Hacker News new | ask | show | jobs
by eru 3154 days ago
Those salary caps are really weird. In 'socialist' Europe, we have no cap on football players pay, and the sky doesn't come down.
2 comments

Neither does the US in sports like baseball. Nobody said salary caps are the problem, so it wouldn't be the cause of the sky falling. It's about the salary amount, not whether it's capped.

Salary caps are about how your society values parity in whichever sport it is applied to. Regardless of the salary cap argument, do expect this to affect soccer as well, though further into the future. Right now many of those salaries, bumps for league promotion, etc are based on similar revenue sharing based on TV deals. And as US soccer eyeballs have grown, US TV deals have just added dollars to the already existing and new TV deals in soccer. They are on the upswing at the moment (kinda), but as fans get fed up with these draconian viewership requirements they are going to have to fight for the same in-between viewers (i.e. ones that would watch, but don't have to at all costs) that US sports are vying for across new mediums.

I should clarify that it won't affect the top teams in these situations. Man U and Barca and what not will still be fine due to ancillary sales and their brand. Rather it will affect the vast majority of other teams. Some owners are willing to take a hit, but only so much and for so long (except the super rich ones for which their team is their play thing).

> Salary caps are about how your society values parity in whichever sport it is applied to.

It's a bit more complicated than that. In Europe you also usually have a relegation system. If I remember right, leagues are usually closed in the US?

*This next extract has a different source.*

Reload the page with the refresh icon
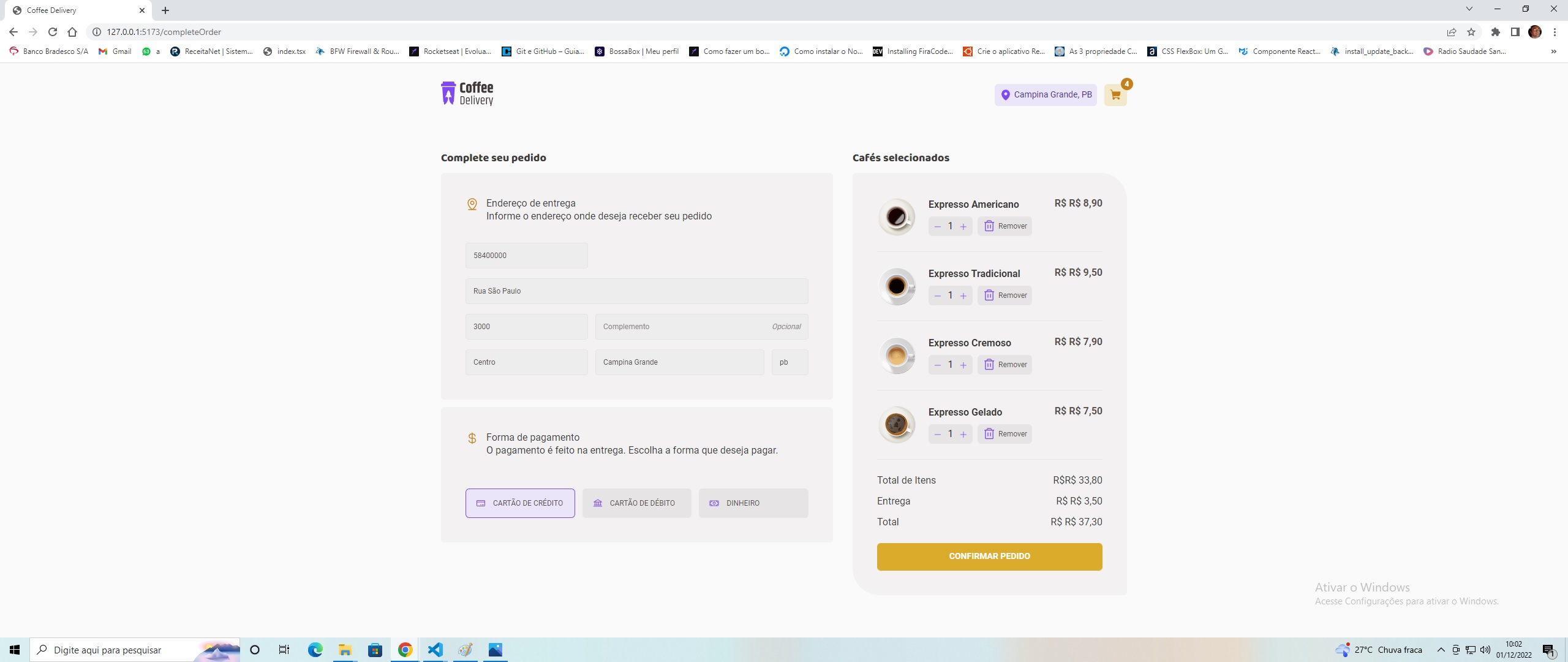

I think the salary caps are for competitive parity, not for economic reasons. Don't watch European Football, but are the same teams good every year?
Mostly similar teams, but surprising rises and declines do happen. The relegation system is a huge part of the fun for people watching, too. (So two good teams from second league make it into first every year in eg the German football system.)

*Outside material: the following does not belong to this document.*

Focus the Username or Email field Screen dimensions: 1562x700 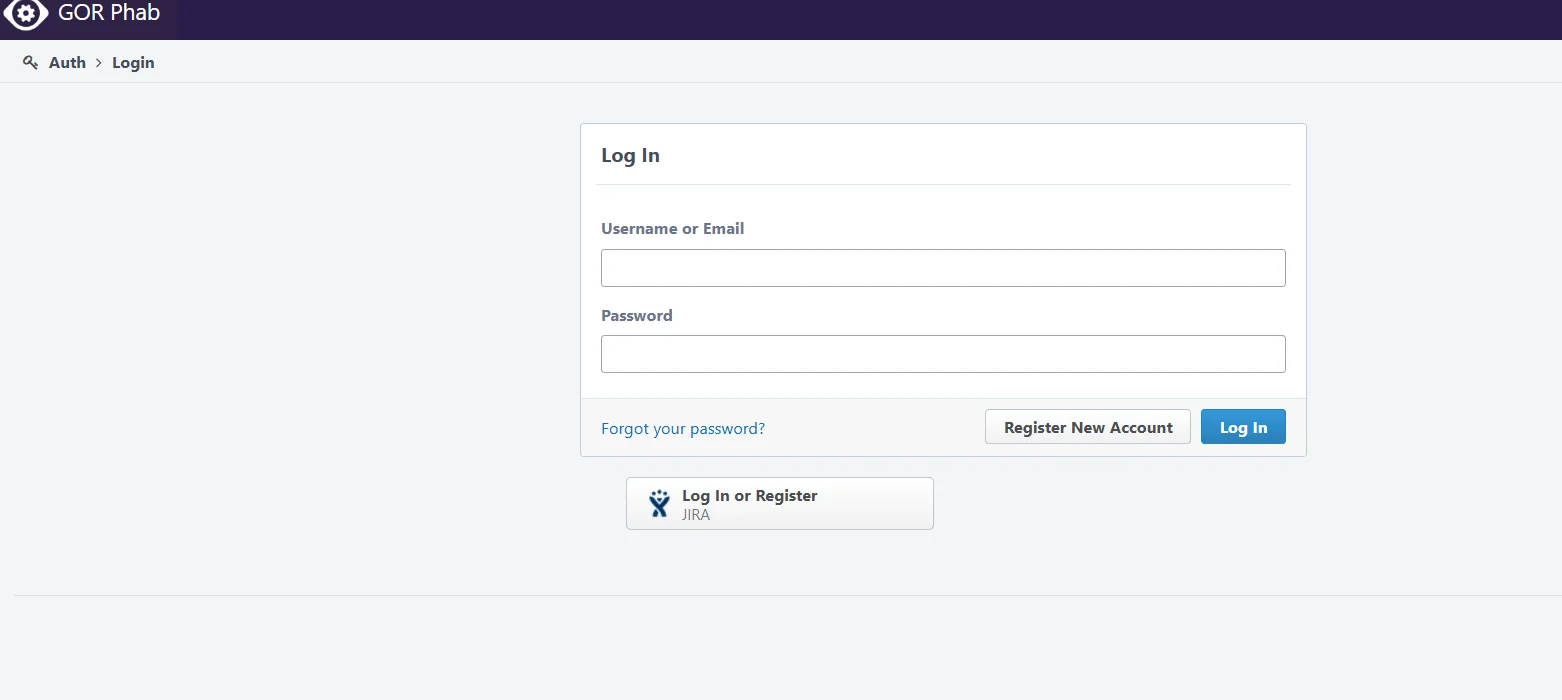[x=942, y=268]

Hoffenheim's football team is an interesting example (http://www.independent.co.uk/sport/football/european/hoffenh...). They did have a rich guy backing them, though; but still came out of basically nowhere into the Bundesliga in a few short years. Though still:

> “Obviously we are not spending money like the big clubs in Germany so we are really focusing on our youth development, on our academy. There is a big number of players like Niklas Sule [sold to Bayern Munich this summer for £18m], [Jeremy] Toljan, [Nadiem] Amiri, [Philipp] Ochs who all came from our Under-17s and Under-19s. That's what we want to keep on doing: develop our own guys, but also sign players for less money who increase their market value. This is how we are working.”